- _Work to do_
Please rewrite all of the rows below as a numbered list, leaving out any blank lines.

(Rows of pointing data)

>>>

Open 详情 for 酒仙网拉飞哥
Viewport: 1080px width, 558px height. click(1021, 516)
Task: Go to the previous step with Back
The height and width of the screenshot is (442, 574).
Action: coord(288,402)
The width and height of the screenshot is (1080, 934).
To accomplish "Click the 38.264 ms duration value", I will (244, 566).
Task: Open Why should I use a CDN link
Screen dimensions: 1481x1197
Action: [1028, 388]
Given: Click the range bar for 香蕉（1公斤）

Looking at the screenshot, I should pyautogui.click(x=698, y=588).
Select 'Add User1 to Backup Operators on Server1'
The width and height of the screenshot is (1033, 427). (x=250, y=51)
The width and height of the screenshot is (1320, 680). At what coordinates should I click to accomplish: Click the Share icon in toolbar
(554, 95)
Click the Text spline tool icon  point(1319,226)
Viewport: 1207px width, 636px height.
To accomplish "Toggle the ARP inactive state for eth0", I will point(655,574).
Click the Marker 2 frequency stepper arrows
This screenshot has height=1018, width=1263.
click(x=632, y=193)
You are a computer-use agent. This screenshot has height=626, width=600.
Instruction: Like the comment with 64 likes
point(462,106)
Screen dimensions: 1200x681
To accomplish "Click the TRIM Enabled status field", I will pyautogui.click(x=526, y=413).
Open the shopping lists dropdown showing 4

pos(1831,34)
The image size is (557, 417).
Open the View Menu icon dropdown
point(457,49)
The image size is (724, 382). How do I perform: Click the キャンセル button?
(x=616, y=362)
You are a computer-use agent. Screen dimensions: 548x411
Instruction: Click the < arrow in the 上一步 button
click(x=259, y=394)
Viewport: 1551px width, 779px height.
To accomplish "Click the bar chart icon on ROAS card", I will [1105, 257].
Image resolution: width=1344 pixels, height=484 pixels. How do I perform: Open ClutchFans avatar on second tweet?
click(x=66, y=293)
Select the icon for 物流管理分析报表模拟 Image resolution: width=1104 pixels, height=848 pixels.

<<<

- _Written response_
1. Open 详情 for 酒仙网拉飞哥
2. Viewport: 1080px width, 558px height. click(1021, 516)
3. Task: Go to the previous step with Back
4. The height and width of the screenshot is (442, 574).
5. Action: coord(288,402)
6. The width and height of the screenshot is (1080, 934).
7. To accomplish "Click the 38.264 ms duration value", I will (244, 566).
8. Task: Open Why should I use a CDN link
9. Screen dimensions: 1481x1197
10. Action: [1028, 388]
11. Given: Click the range bar for 香蕉（1公斤）
12. Looking at the screenshot, I should pyautogui.click(x=698, y=588).
13. Select 'Add User1 to Backup Operators on Server1'
14. The width and height of the screenshot is (1033, 427). (x=250, y=51)
15. The width and height of the screenshot is (1320, 680). At what coordinates should I click to accomplish: Click the Share icon in toolbar
16. (554, 95)
17. Click the Text spline tool icon  point(1319,226)
18. Viewport: 1207px width, 636px height.
19. To accomplish "Toggle the ARP inactive state for eth0", I will point(655,574).
20. Click the Marker 2 frequency stepper arrows
21. This screenshot has height=1018, width=1263.
22. click(x=632, y=193)
23. You are a computer-use agent. This screenshot has height=626, width=600.
24. Instruction: Like the comment with 64 likes
25. point(462,106)
26. Screen dimensions: 1200x681
27. To accomplish "Click the TRIM Enabled status field", I will pyautogui.click(x=526, y=413).
28. Open the shopping lists dropdown showing 4
29. pos(1831,34)
30. The image size is (557, 417).
31. Open the View Menu icon dropdown
32. point(457,49)
33. The image size is (724, 382). How do I perform: Click the キャンセル button?
34. (x=616, y=362)
35. You are a computer-use agent. Screen dimensions: 548x411
36. Instruction: Click the < arrow in the 上一步 button
37. click(x=259, y=394)
38. Viewport: 1551px width, 779px height.
39. To accomplish "Click the bar chart icon on ROAS card", I will [1105, 257].
40. Image resolution: width=1344 pixels, height=484 pixels. How do I perform: Open ClutchFans avatar on second tweet?
41. click(x=66, y=293)
42. Select the icon for 物流管理分析报表模拟 Image resolution: width=1104 pixels, height=848 pixels.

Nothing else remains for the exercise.